Autoren Lisa Ehrlinger
Wolfram Wöß
Editoren H. Hacid
Q.Z. Sheng
T. Yoshida
A. Sarkheyli
R. Zhou
Titel Automated schema quality measurement in large-scale information systems
Buchtitel Data Quality and Trust in Big Data – QUAT 2018 in conjunction with WISE 2018, Revised Selected Papers
Typ in Buch
Verlag Springer
Serie Lecture Notes of Computer Science
Band 11235
ISBN 978-3-030-19142-9
DOI 10.1007/978-3-030-19143-6_2
Monat April
Jahr 2019
Seiten 16-31
SCCH ID# 17049
Abstract

Assessing the quality of information system schemas is crucial, because an unoptimized or erroneous schema design has a strong impact on the quality of the stored data, e.g., it may lead to inconsistencies and anomalies at the data-level. Even if the initial schema had an ideal design, changes during the life cycle can negatively affect the schema quality and have to be tackled.
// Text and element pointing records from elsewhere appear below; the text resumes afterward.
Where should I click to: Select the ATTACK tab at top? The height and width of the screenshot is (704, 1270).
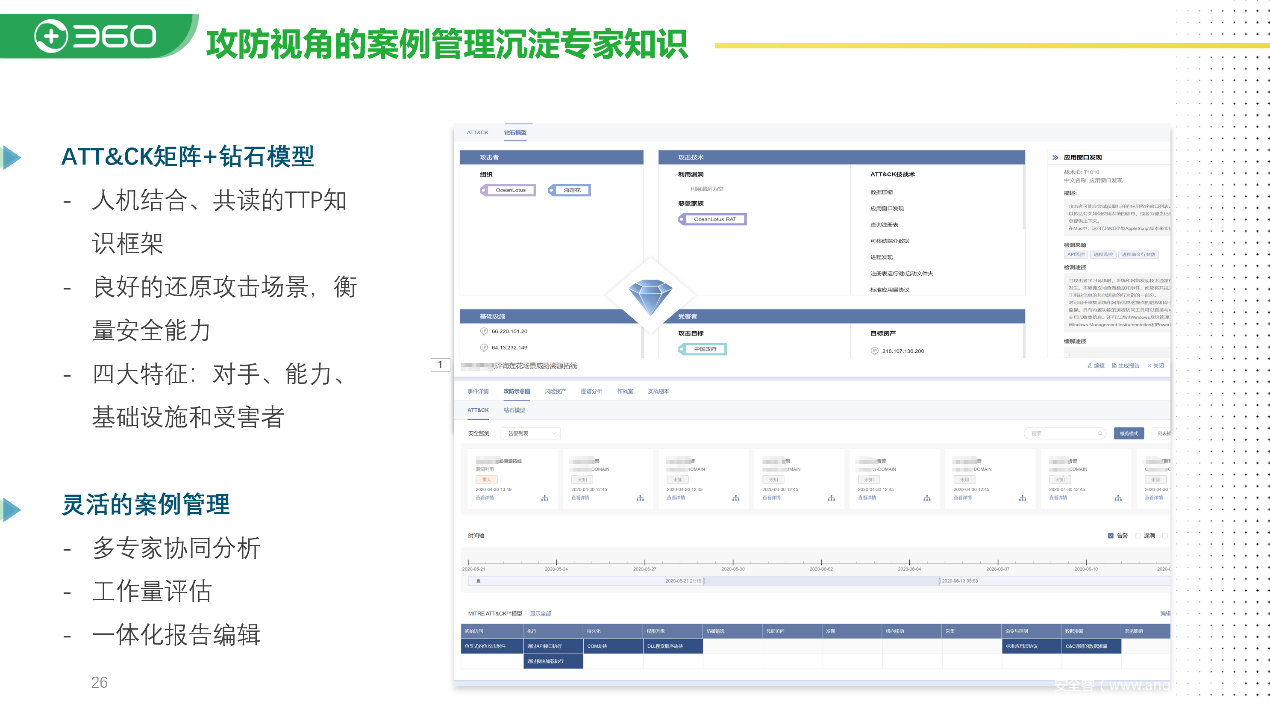coord(477,132)
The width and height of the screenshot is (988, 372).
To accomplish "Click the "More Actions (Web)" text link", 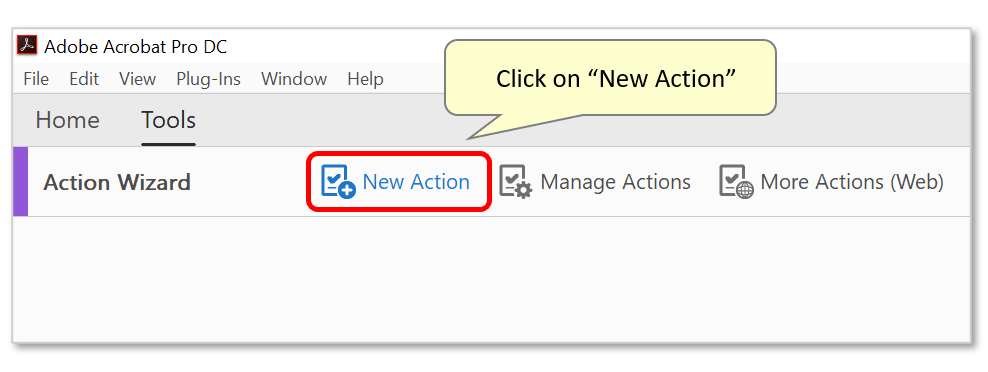I will point(852,182).
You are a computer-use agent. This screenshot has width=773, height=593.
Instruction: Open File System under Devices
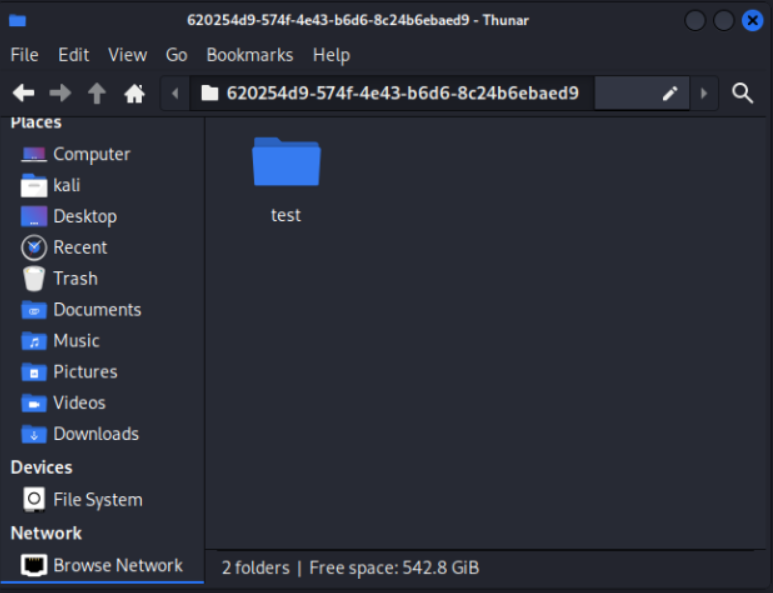(97, 499)
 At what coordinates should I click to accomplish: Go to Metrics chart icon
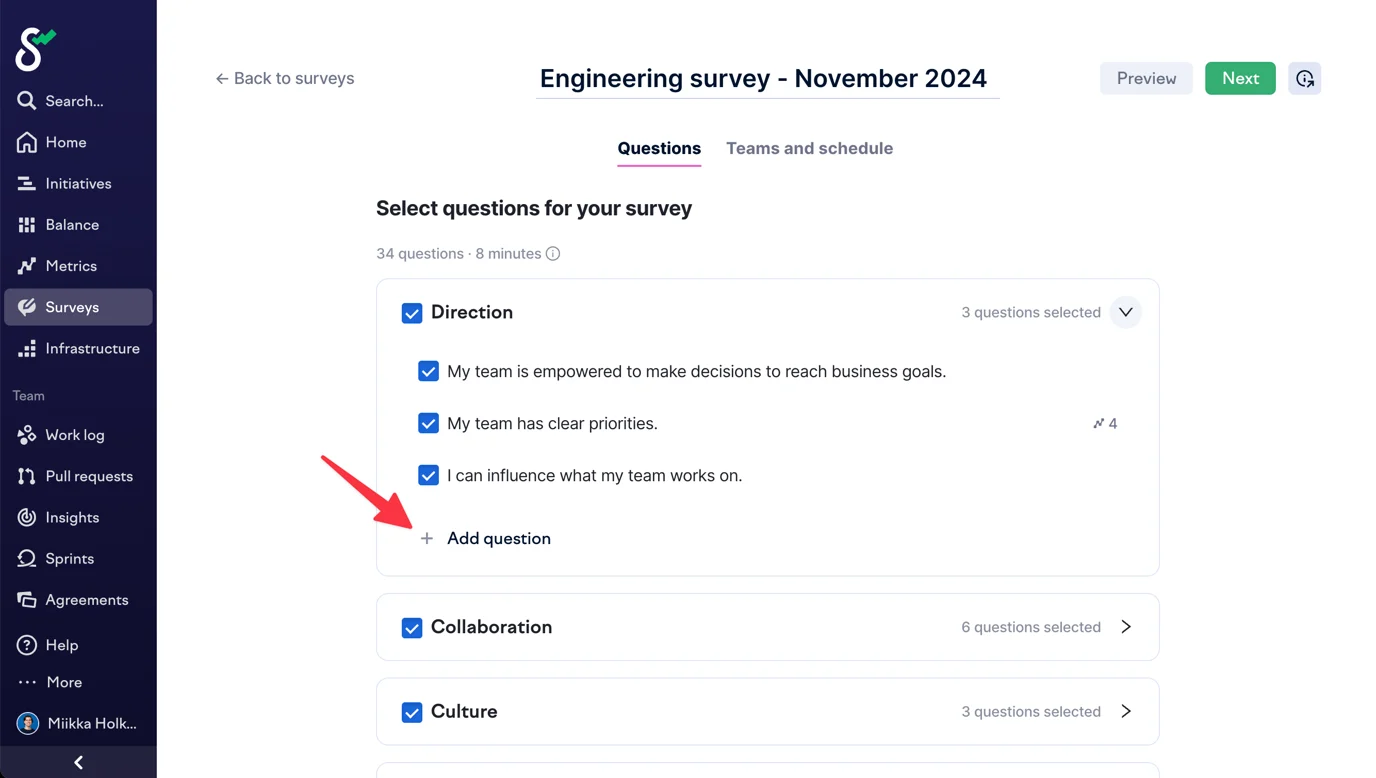pyautogui.click(x=27, y=266)
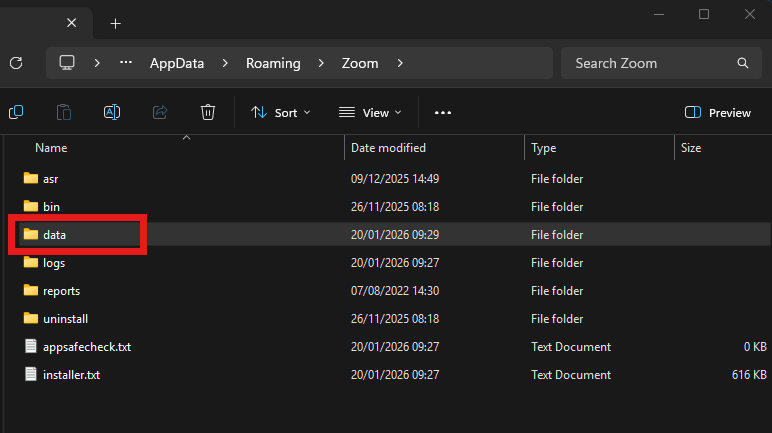Click the Delete trash can icon

click(208, 112)
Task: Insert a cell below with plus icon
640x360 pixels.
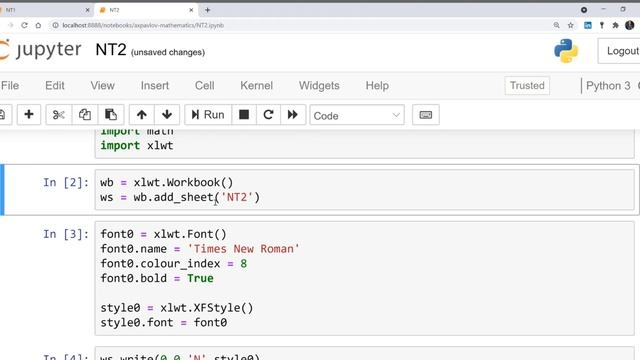Action: 29,115
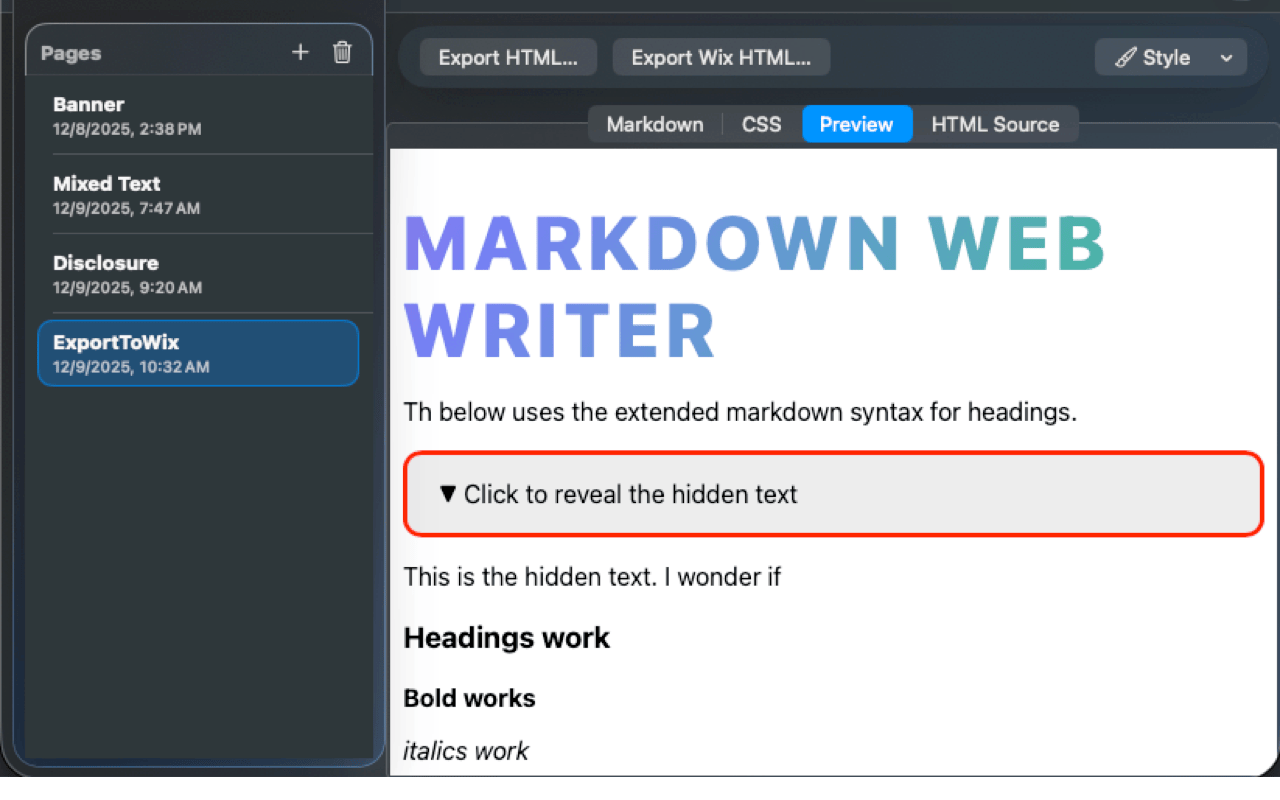Click the Pages panel header
The width and height of the screenshot is (1280, 800).
click(x=70, y=53)
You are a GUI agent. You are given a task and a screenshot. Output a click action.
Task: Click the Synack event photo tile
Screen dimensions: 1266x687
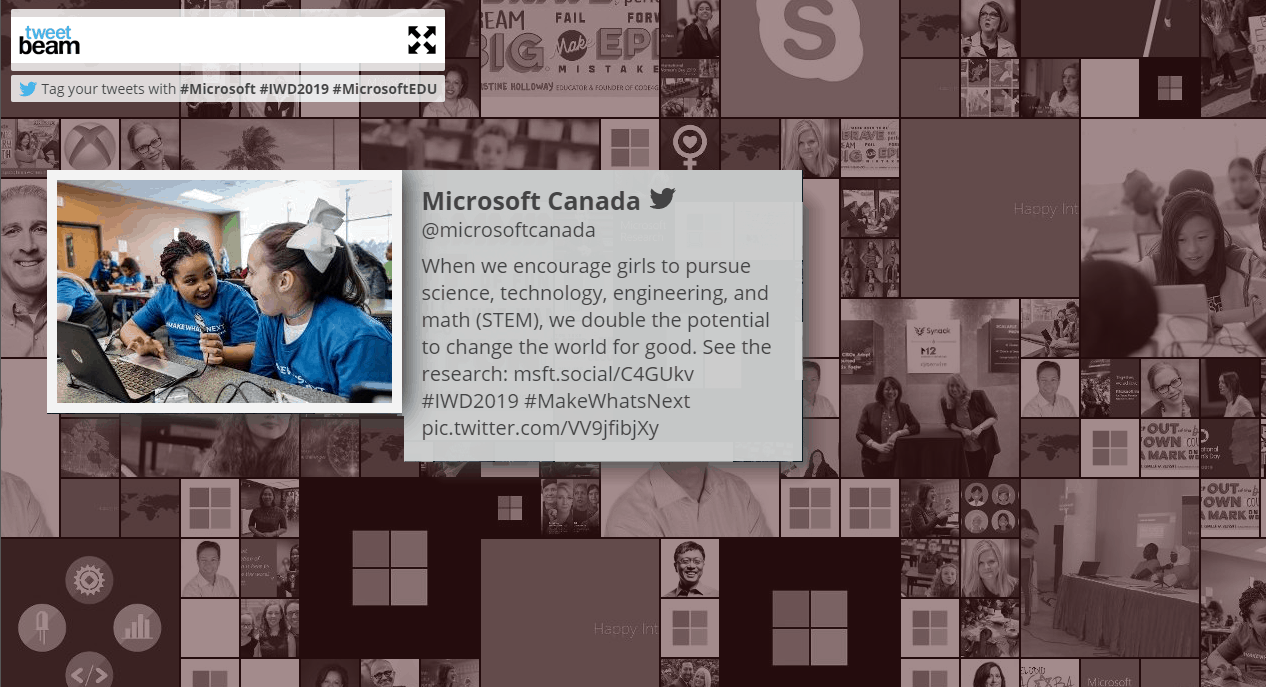click(x=929, y=388)
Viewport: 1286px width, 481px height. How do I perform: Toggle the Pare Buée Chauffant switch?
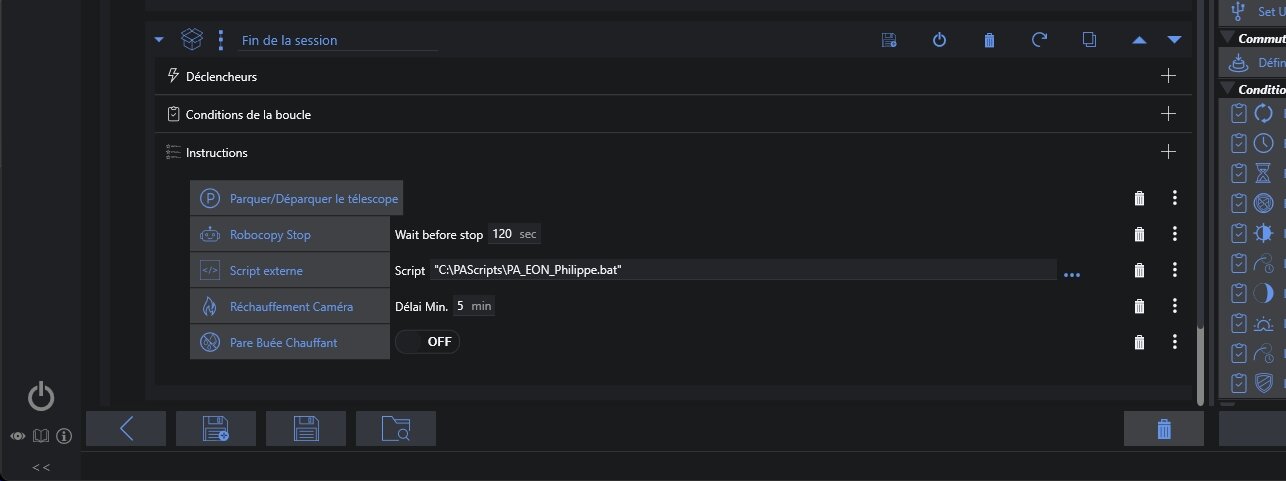[427, 342]
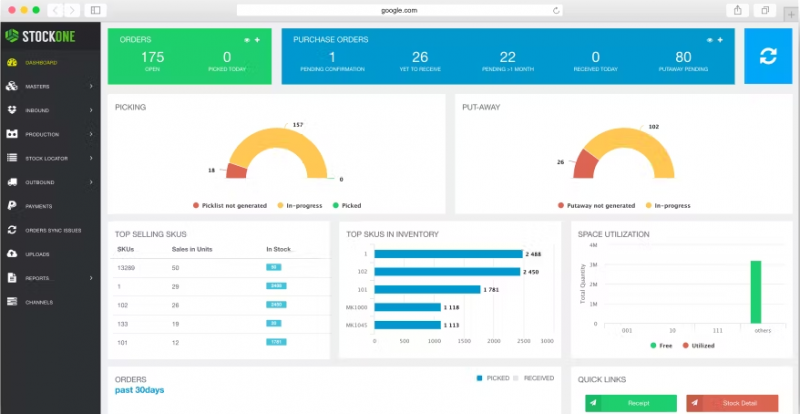Open the Dashboard menu item
This screenshot has height=414, width=800.
pyautogui.click(x=41, y=63)
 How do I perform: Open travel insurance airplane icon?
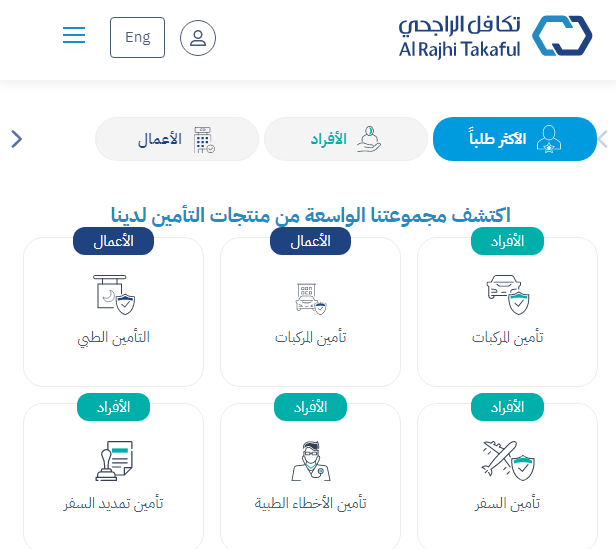[x=508, y=461]
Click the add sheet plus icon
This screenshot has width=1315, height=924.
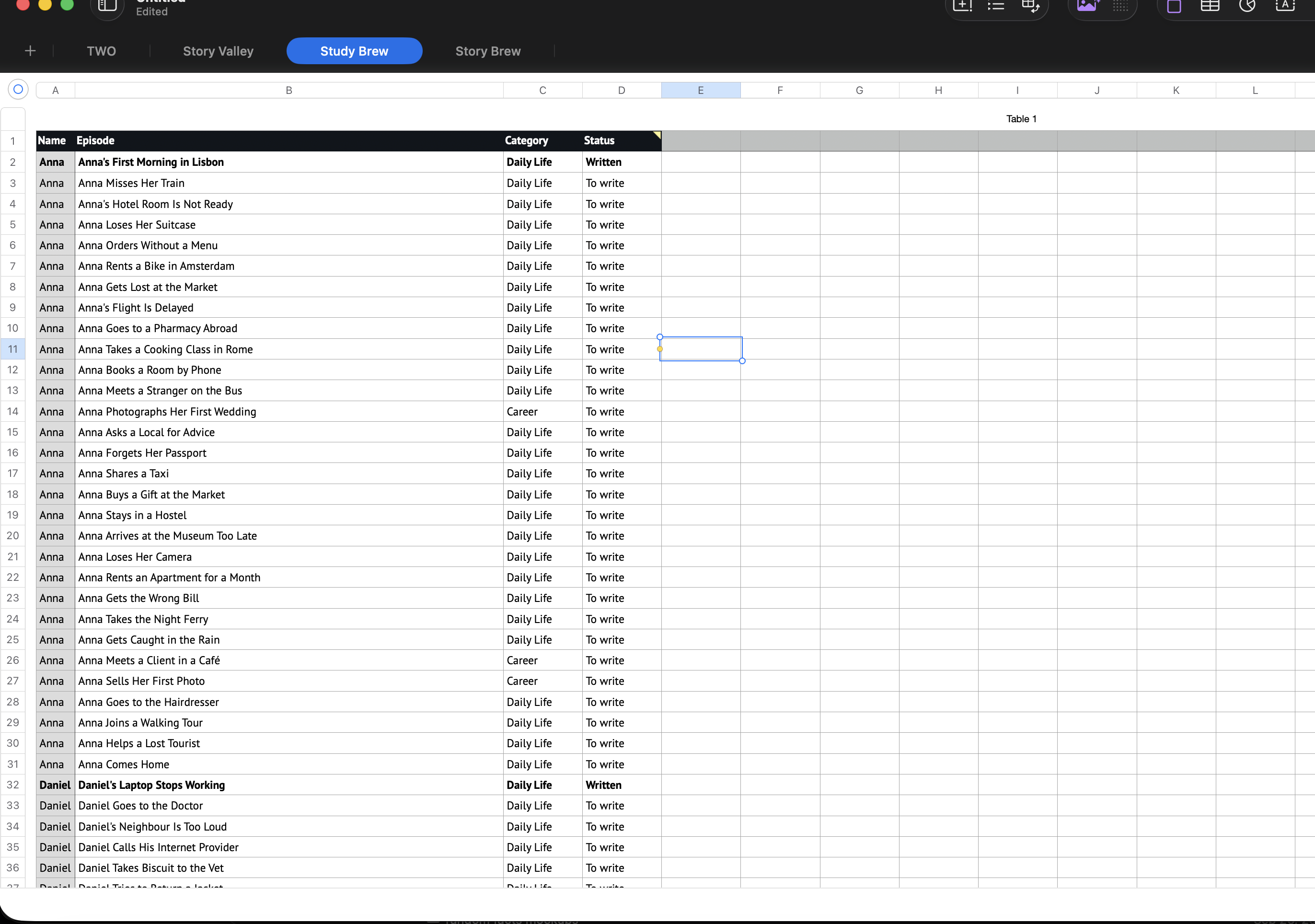click(x=30, y=51)
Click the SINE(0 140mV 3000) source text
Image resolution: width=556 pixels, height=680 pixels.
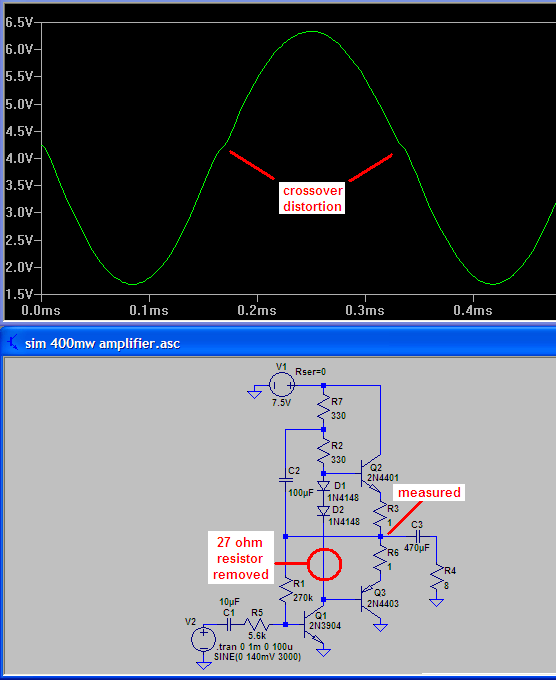(x=257, y=657)
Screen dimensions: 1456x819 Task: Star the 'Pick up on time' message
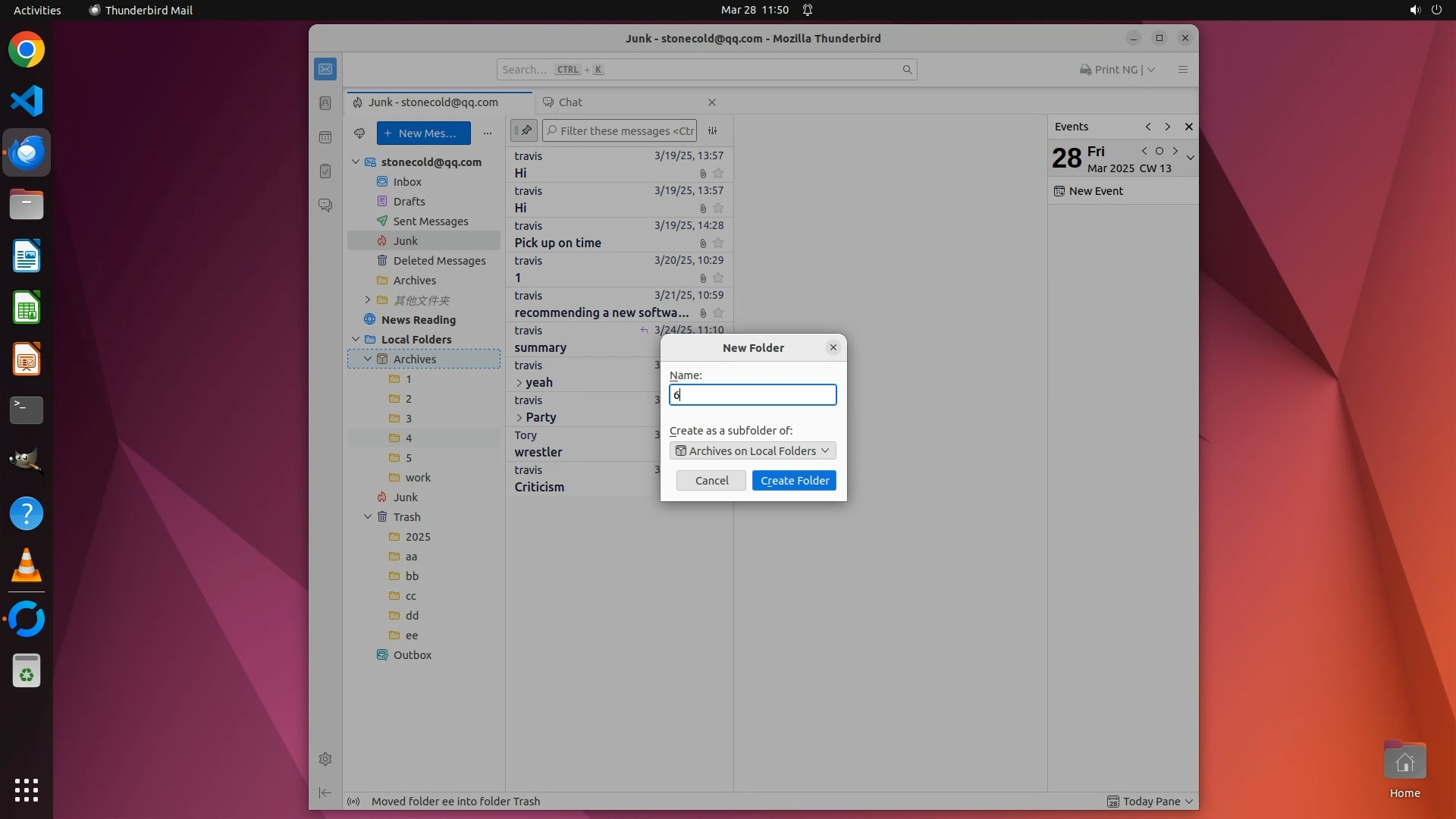click(718, 243)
Especially in Big Data environments there are two major challenges: large schemas, where manual verification of schema and data quality is very arduous, and the integration of heterogeneous schemas from different data models, whose quality cannot be compared directly. Thus, we present a domain-independent approach for automatically measuring the quality of large and heterogeneous (logical) schemas. In contrast to existing approaches, we provide a fully automatable workflow that also enables regular reassessment. Our implementation allows to measure the quality dimensions correctness, completeness, pertinence, minimality, readability, and normalization.